A friend of my daughter’s had to swim away from his car on Monday. He was driving down River Rd. when suddenly it became…a river. A mis-calculation had him stranded in the middle of a flooded intersection. Daughter drove out to rescue him, bummed by the fact that Micky D’s was closed. Of course it was…there is a river of water where the sidewalks used to be. He was able to salvage his tools and textbooks (studying to be an auto mechanic) and his teacher says car may not necessarily be toast.
It is harder to be a daughter than a mother. That may not be universal, could just be in my universe.
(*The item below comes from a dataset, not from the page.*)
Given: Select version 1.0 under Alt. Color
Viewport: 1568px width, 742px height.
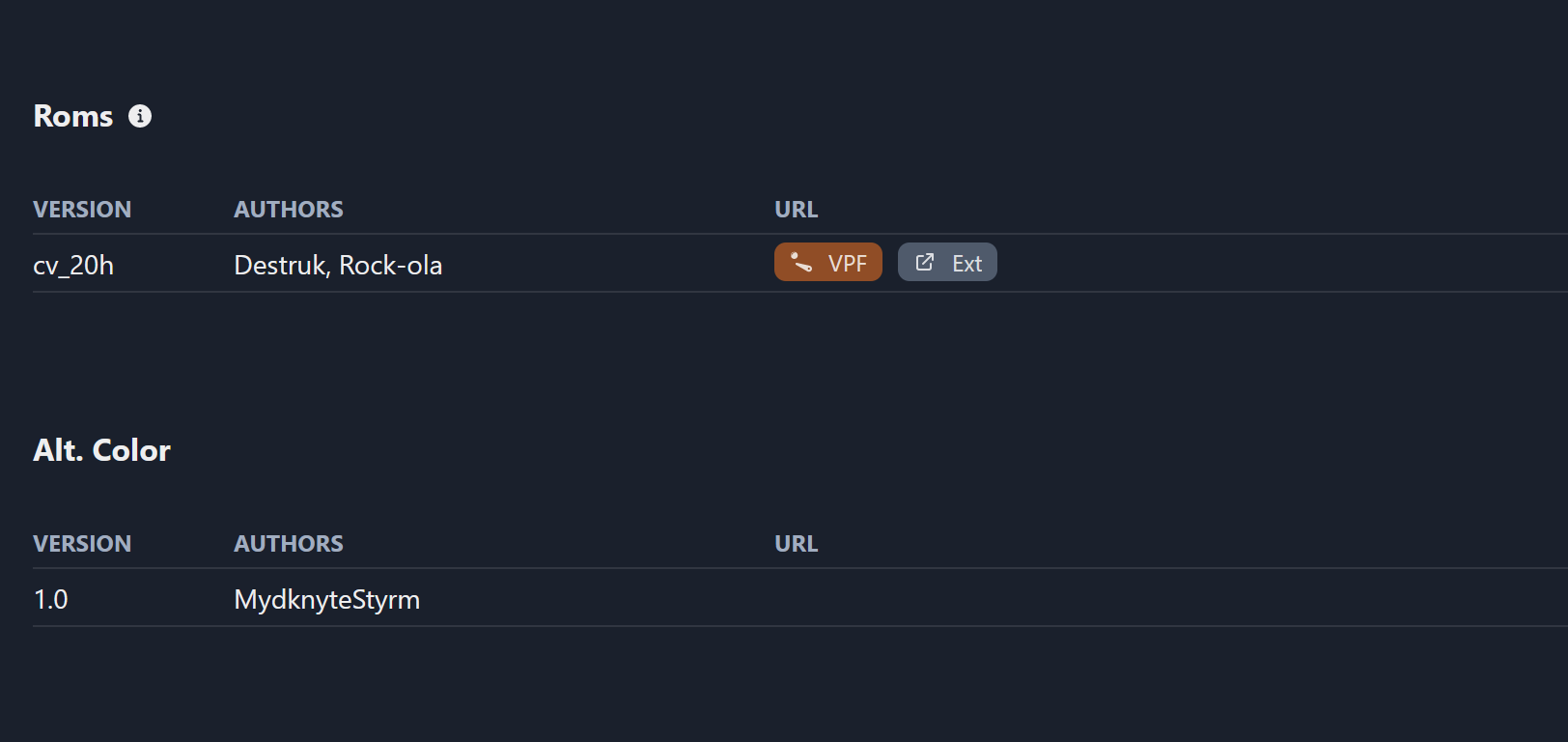Looking at the screenshot, I should click(x=50, y=599).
Not, mind you, that mothering son and daughter didn’t have challenges along the way (or still) it’s just that I felt surer of my own steps in those regards.
I got word that dad (& wife) evacuated for Gustav by heading to Georgia. For all I know they may still be there.
I broke down and gave a cousin my email address, hoping that maybe we could “re-connect” in some meaningful way. I thought that she, being 5 or so years my senior might be able to offer some insight from the over 50 point of view. A few of her messages so far:
FWD: Guurl I just got my nails did FWD: Men! ! FWD: Prom day in the ‘hood
Sometimes I feel like I sprang from a pod. I am one of them, but I’m not.
Neta’s newest nickname for me is “Detail Deb” as my tales tend to go a little long. Heh!
My wasband took to calling me “chocolate” for a time. Yours truly didn't feel endeared by the term.